**TEXT PROVIDED**.
══════════
Uncovering the traits of great spiritual leaders through multifaith exploration
As the sun was setting behind the tree line at a Catholic retreat center in Philadelphia, a Korean Buddhist priest and a Presbyterian minister watched from a distance while an Orthodox rabbi and a Sunni imam said their prayers side by side. Sohaib Sultan, the Muslim chaplain at Princeton University, and David Jaffee, an Orthodox rabbi and mussar teacher from Boston, had just realized that their afternoon prayer times coincided.
Watching them pray were Rev. Bill Borror, a Christian interfaith educator, and Rev. Doyeon Park, Buddhist chaplain at Columbia University and New York University, who happened to be sitting on the patio exchanging ideas. Just inside, Cathy Nerney, a Sister of St. Joseph, and Barbara Breitman, D.Min., a pastoral-care professor at the College, were preparing for the next session of the three-day retreat.
Cultivating Character Retreat 2015 participants
These were among the 20 religious educators and practitioners who had gathered under RRC’s sponsorship for the second annual retreat on “Cultivating Character: A Conversation Across Communities.” The group ranged from a 91-year-old African-American professor of American Muslim history and culture to a 35-year-old Buddhist seminary professor.
══════════
**WORK ORDER A**. Repeat the passage of the multifaith retreat text starting with "Uncovering the traits" and going on through "prayer times coincided.".
**WORK ORDER B**.
Answer these questions using the multifaith retreat text:
(i) Who is the Muslim chaplain at Princeton University?
(ii) At which universities does Rev. Doyeon Park serve as Buddhist chaplain?
(iii) How many religious educators and practitioners gathered for the retreat?
**WORK ORDER C**. In the multifaith retreat text, shorten the paragraph beginning "These were among the 20" into a brief list that keeps its main facts.
The entries that come next are drawn from a separate source.
══════════
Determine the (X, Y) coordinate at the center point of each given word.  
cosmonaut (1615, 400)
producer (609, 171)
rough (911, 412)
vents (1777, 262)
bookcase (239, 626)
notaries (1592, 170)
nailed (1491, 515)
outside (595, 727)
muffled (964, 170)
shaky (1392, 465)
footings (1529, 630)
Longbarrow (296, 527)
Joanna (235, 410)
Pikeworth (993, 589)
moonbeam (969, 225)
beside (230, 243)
══════════
**ANSWER SPACE A**.
Uncovering the traits of great spiritual leaders through multifaith exploration
As the sun was setting behind the tree line at a Catholic retreat center in Philadelphia, a Korean Buddhist priest and a Presbyterian minister watched from a distance while an Orthodox rabbi and a Sunni imam said their prayers side by side. Sohaib Sultan, the Muslim chaplain at Princeton University, and David Jaffee, an Orthodox rabbi and mussar teacher from Boston, had just realized that their afternoon prayer times coincided.

**ANSWER SPACE B**.
(i) Sohaib Sultan
(ii) Columbia University and New York University
(iii) 20

**ANSWER SPACE C**.
- Group: 20 religious educators and practitioners, gathered under RRC's sponsorship
- Event: second annual retreat on "Cultivating Character: A Conversation Across Communities"
- Oldest: a 91-year-old African-American professor of American Muslim history and culture
- Youngest: a 35-year-old Buddhist seminary professor